第10話 ひなたが気持ちいい

 先生のところに通い1年ほど。僕は「自閉症スペクトラム症候群」の診断を受ける。


 そう思われる原因。一つに「想像力の欠如」。一つに「一点集中的な力を発揮できる時があること」。一つに「自分の世界が好きなこと」。一つに。。とスペクトラムというのは「複合的」という意味なので、原因は人それぞれで、そしていろんなものがあるということだ。


 僕の生きにくさ。人間が恐ろしいと思ってしまう。そして、自分の殻に篭りがちになる。大学まではそうでもなかったのだが、就活の転落から気がつけばまたひどく殻に閉じこもるようになった。


 もう一つ、僕は考えることはできても、そのことがあまりに点在し過ぎているために、その点を繋げて線にして意味を持たせることができないこと。これが僕の弱みらしい。色んなことに興味を持てる。勉強でも好き嫌いはそんなになかったし、新しい発見を色んなところに見つけられ、楽しいと思えた。


 ただ、それを論理立てるとかいう点で弱いのだ。「普通」の人たちは、そういったものを筋道を立てる、つまり線を引き、見た人になるほどこのような図を書いているのだと思わせられる。

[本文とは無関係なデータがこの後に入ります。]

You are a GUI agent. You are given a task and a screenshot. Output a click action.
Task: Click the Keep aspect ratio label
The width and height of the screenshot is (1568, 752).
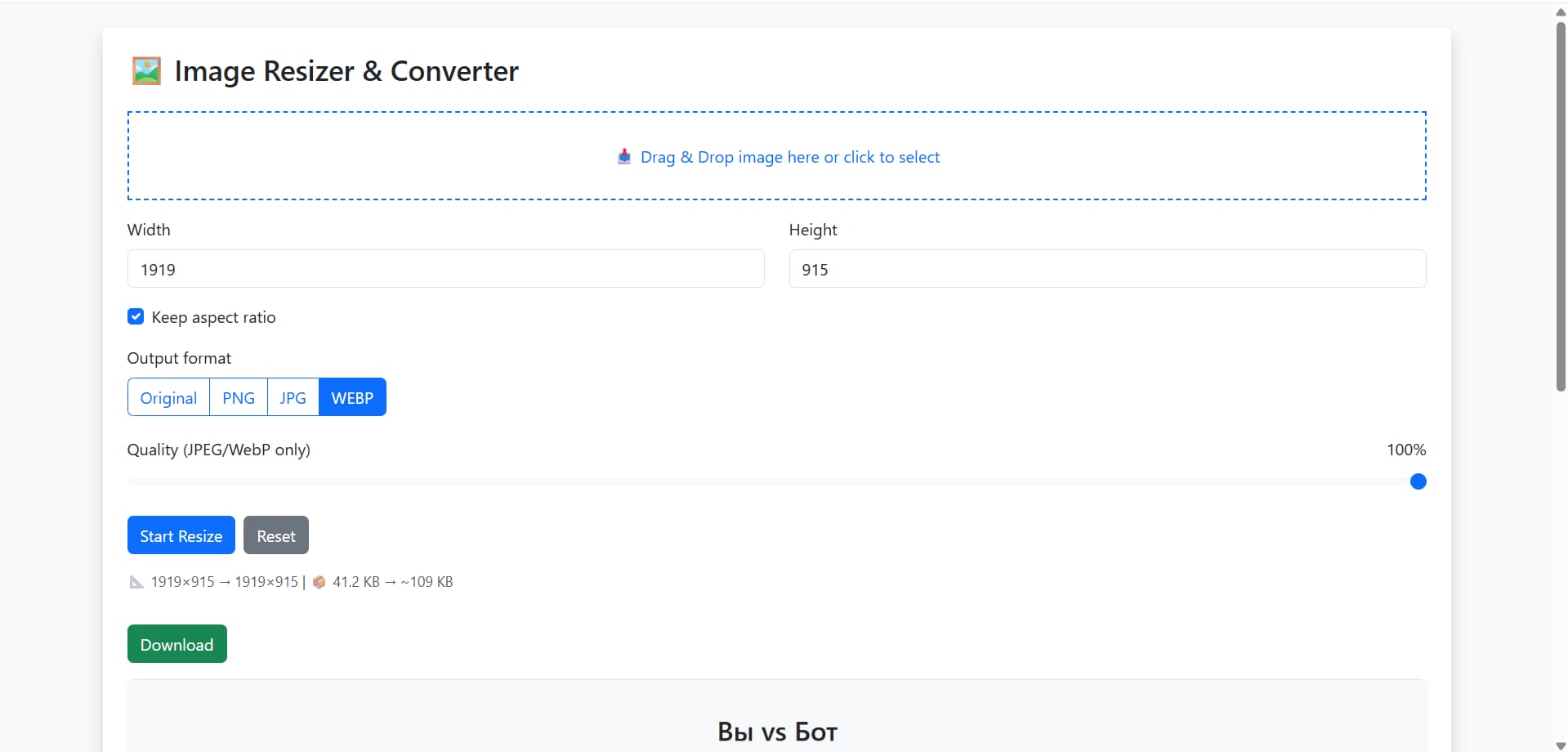point(213,317)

 僕のは点だけしかない。その知識や分野の一部のさわりしか知らない。奥底まで知ってるものは数少ない。具体的には歴史とか漫画とかゲームとか、知識に隔たりがある。そういった隔たりをうまく繋げ、図にできない。点描という絵の技法はあるが、点だけで絵を描けてるわけではない。むしろ、宇宙に無秩序に広がる無数の星々を思い浮かべた方がいいだろう。


 ただ、それとても、古代から神や動物、物などに見立てて人は天に線を繋げ意味付けしてきた。僕も、そのように点を線に繋げられるようになれば、今よりももっと生きやすくなり、人と話すこともできるようになるかもしれない。


 しかし、今はまだその訓練の途中なのだ。知識を身につけること。そして、単にそれだけにとどまらず、線として結ぶこと。それが僕にとっての成長のようだ。


 僕は、今も家に引きこもっている。朝も昼もベットに寝て、今日生きることも明日生きていることも不安に思っている。


 それでと、晴れた日、太陽は僕を光だけでなく暖かさを与え、僕に生きる実感を教える。僕はひなたが好きだ。ひなたが気持ちいい。僕は生きてる。それだけでも今は幸せに感じる。あと一歩なのだ。